L’idrogeno avrà un ruolo di primo piano, attraverso progetti flagship per l’utilizzo del vettore nei settori industriali hard-to-abate e tramite la creazione di “hydrogen valleys”. Inoltre, il Piano Nazionale Ripresa e Resilienza stanzia risorse per il rinnovo del trasporto pubblico locale, con l’acquisto di bus a bassa emissione, e per il rinnovo di parte della flotta di treni per il trasporto regionale con mezzi a propulsione alternativa.
La terza linea d’intervento prevede incentivi fiscali per incrementare l’efficienza energetica di edifici privati e pubblici, assieme alla proroga del superbonus 110% al 2023. Spazio ovviamente anche alle infrastrutture idriche, con l’obiettivo di ridurre le perdite nelle reti per l’acqua potabile del 15%, e alla riduzione del dissesto idrogeologico.
Le reazioni delle associazioni ambientaliste
Tra le prime a far sentire la sua voce, Legambiente ha chiesto di “concretizzare la transizione ecologica partendo dai territori e da quelle dieci opere faro che possono proiettare l’Italia verso un 2030 più sostenibile e verde”.
“Dal nuovo Esecutivo guidato da Mario Draghi ci aspettiamo scelte coraggiose e radicali sui progetti da finanziare, puntando solo sulle tecnologie pulite per la produzione di energia rinnovabile, sull’idrogeno verde, sugli impianti di economia circolare, sulla mobilità a emissioni zero in città e sulle tratte extra urbane, sulla rigenerazione urbana, sull’agroecologia, sul turismo sostenibile e sulle aree protette – ha dichiarato Stefano Ciafani, presidente nazionale di Legambiente – Solo così si potrà concretizzare la transizione ecologica di cui si parla da anni e proiettare davvero l’Italia al 2030 rendendola più verde, pulita e inclusiva, dando delle risposte concrete ai cittadini e ai giovani che continuano a scioperare per il clima”.
Per il WWF, “il PNRR trasmesso alle Camere è un passo significativo ma non basta per una la rivoluzione verde che ha bisogno di una spinta ulteriore sull’energia, sulla biodiversità, sul territorio, l’economia circolare e l’agricoltura biologica”. Per questa ragione l’associazione “chiede al Governo di usare anche una quota significativa, almeno 10,6 miliardi di euro dei 30 della programmazione complementare al PNRR per tentare di superarne alcuni limiti e integrare e rafforzare i contenuti del Piano nelle scelte per la rivoluzione verde e la transizione ecologica in campi quali la conservazione della biodiversità, le energie rinnovabili e il contrasto ai cambiamenti climatici, la tutela del territorio, l’economia circolare e l’agricoltura biologica”.

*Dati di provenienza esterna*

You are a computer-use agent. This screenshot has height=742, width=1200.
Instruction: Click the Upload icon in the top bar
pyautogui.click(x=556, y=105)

Greenpeace, invece, ieri ha organizzato un sit-in e parlato di «una mezza svolta verde. Con uno spazio davvero troppo esiguo per un serio dibattito pubblico e senza le schede progettuali da cui si potrebbe capire di più, il Pnrr presenta qualche novità di rilievo ma ancora diversi limiti».

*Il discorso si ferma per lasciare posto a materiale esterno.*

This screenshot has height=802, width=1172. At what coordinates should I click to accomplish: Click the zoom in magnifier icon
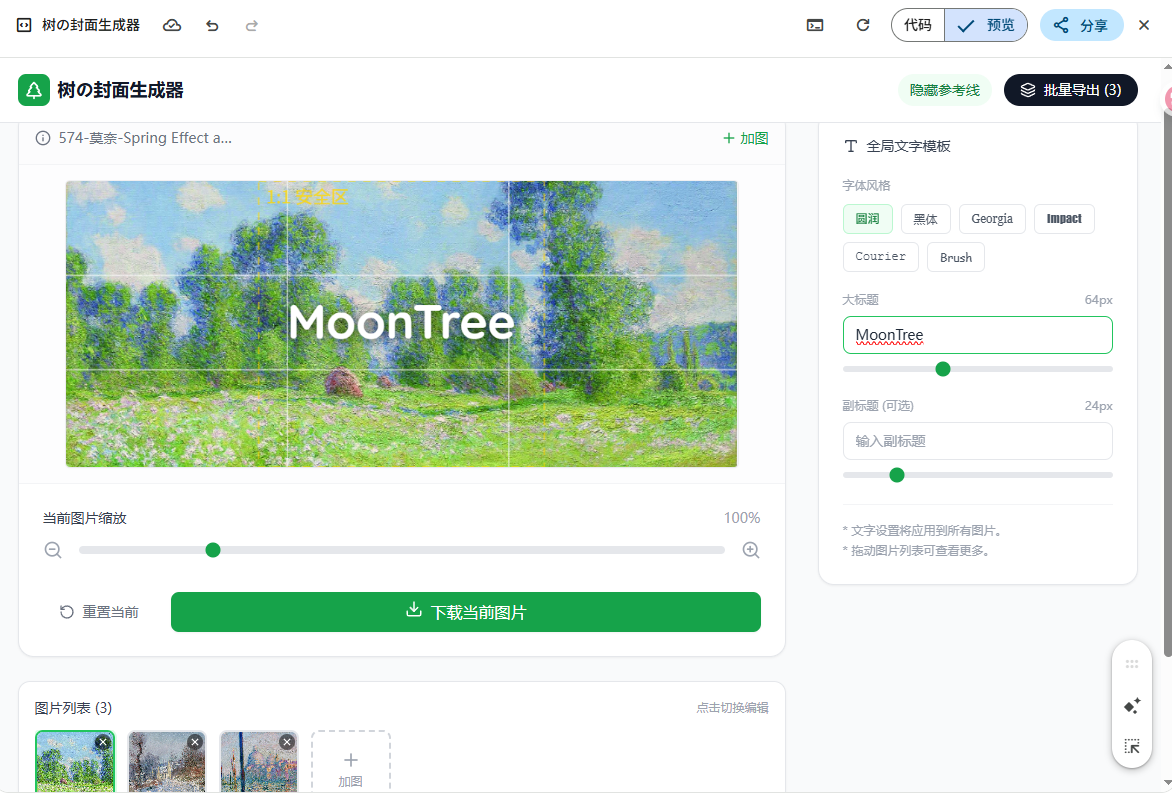pyautogui.click(x=751, y=550)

Secondo l’associazione ambientalista, tra le note positive del Pnrr a firma Draghi figura l’accenno alle tecnologie per le fonti rinnovabili offshore ma manca una svolta sull’economia circolare, sono assenti misure per la riduzione della produzione di rifiuti e l’innovazione necessaria a ridurre il ricorso all’usa e getta specie per la plastica. Inoltre, non c’è un riferimento preciso allo sviluppo dell’agricoltura ecologica e biologica, né a un obiettivo di riduzione del numero dei capi allevati spostando le risorse della Pac su produzioni agroecologiche.
Anche FederBio chiede “la definizione di strategie nazionali per il biologico e l’implementazione della transizione agroecologica nei Piani d’azione nazionali”.